What kind of technology is needed to manage large volume infusion pump delivery, while ensuring medical device safety?
Gray: Well, when drug libraries were introduced, that did help to a certain extent because you were placing what would be typically very high and very low limits, and you were restricting how much drug the machine could deliver. So you could say a rate can't go any higher than this or any lower than that.
The technology that really needs to bring us to the next level is just to try to simplify the user interface. There are a lot of mistakes that are made because people make mistakes.
The pumps today are complicated; they have little tiny user interfaces. We're all used to phones having apps on them that are very simple, but the infusion pump technologies today aren't like that. They're like old VCRs, with little displays and lots of buttons on them.
It's like 20 years ago type of technologies. So the first thing you need to do is improve the graphical interface and how you interact with the machine, and you simplify things. You take the distractions away, like alarms going off when they don't need to go off, get rid of that.
Number two is to come up with ways to really provide better guidance. Today, we have drug libraries that say if you're trying to set an upper and lower limit for every individual that will be in the ICU; those limits have to be pretty broad.
The next step is to use some of the patient data to set the limits better. For example, if I know the patient's blood glucose, I can advise the nurse on what an appropriate insulin level would be, or if I'm going to give insulin again.
What are some other directions technology needs to go in to improve medical device safety?
Gray: In the infusion business, if you go to an ICU, someone can easily have three or four or five infusions -- sometimes even more -- running into them, and they don't interact with one another.
Because the devices don't intercommunicate, they don't notify each another, and there's no warning back to the clinician. For example, and this is common to have a situation on the first shift, you have a nurse who might deliver an order for Heparin. And then the nurse comes in on the second shift and sees that she has an order for Heparin, and she goes and she delivers it. But the first round of Heparin isn't done, and she doesn't realize that it's actually still being delivered. So they basically deliver a double dose.
Getting these devices to become aware of one another, and to share information around, you know, what's going on with the patient, is really, in my mind, the next thing.
What's the best way to manage medical device alarm fatigue?
Gray: When you talk about how you manage an alarm fatigue, you always start with this premise that no one wants to turn the alarms off because they see the value of them. But the fact that there's just so many coming at them, that's where you get the fatigue.
Many of the alarms are going off because your settings are incorrect. The way to manage them is to build an ability in your systems to collect data and find out when alarms occur, why they occur and how long it takes a user to respond to the alarm. It's about using data, passing that data back in and making the right decisions.
What's the role of a central dashboard in managing all the infusion pumps on a hospital floor?
Gray: The way to get really efficient delivery of infusions and to manage patients is to put that central station in their pockets. So they can have a tablet; they can have a phone. They can also put it up at the central station. The browser can be anywhere. It could be integrated into an Epic system.

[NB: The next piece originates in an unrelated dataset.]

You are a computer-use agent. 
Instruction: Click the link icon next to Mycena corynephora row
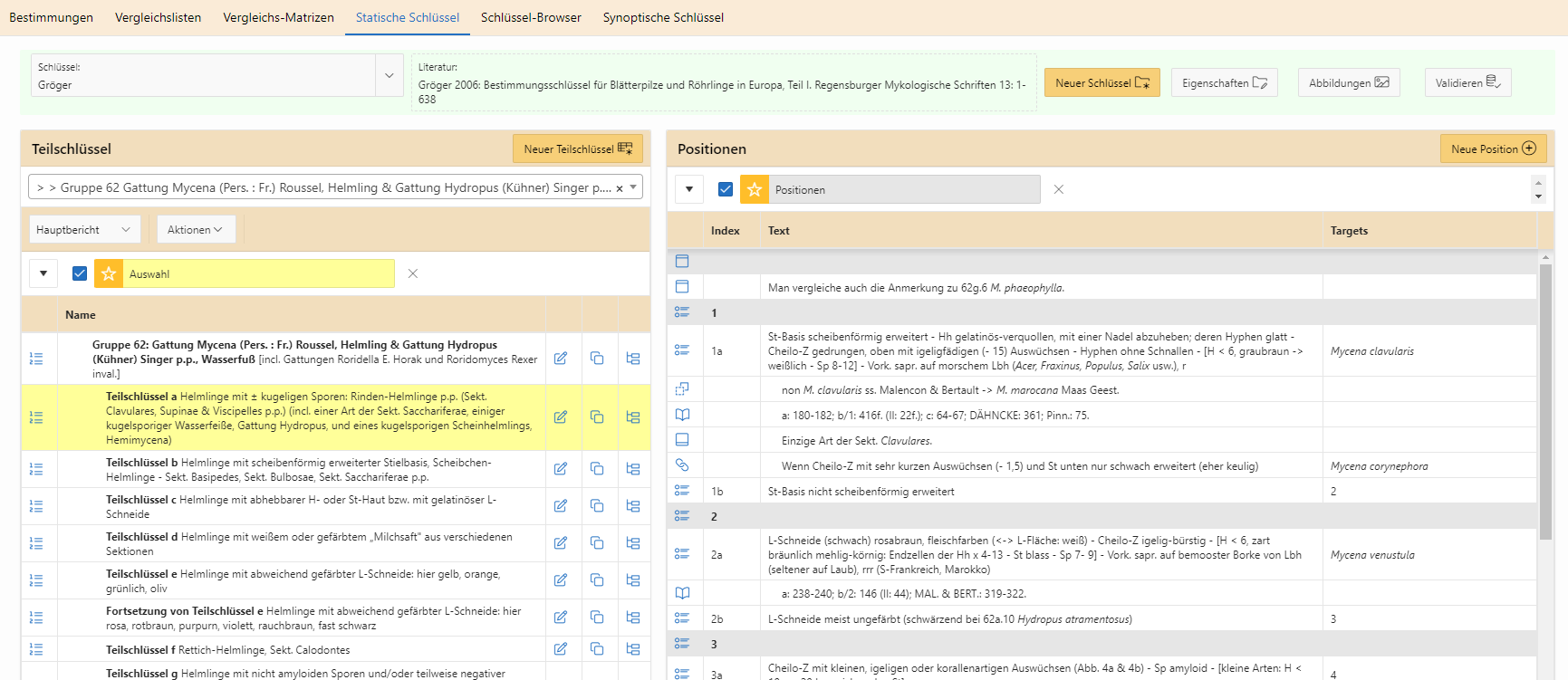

What are smart pumps, and why are they not enough to prevent serious medical device safety errors from continually occurring?
Gray: The definition of a smart pump today is a pump that has a drug library. The drug library has brought the industry a long way. But, basically, it's not patient-specific. It's setting limits that are broad. It has the value of not letting you go off the rails, but it has no notion of who the patient is and what their condition is or what the particular needs of this patient are.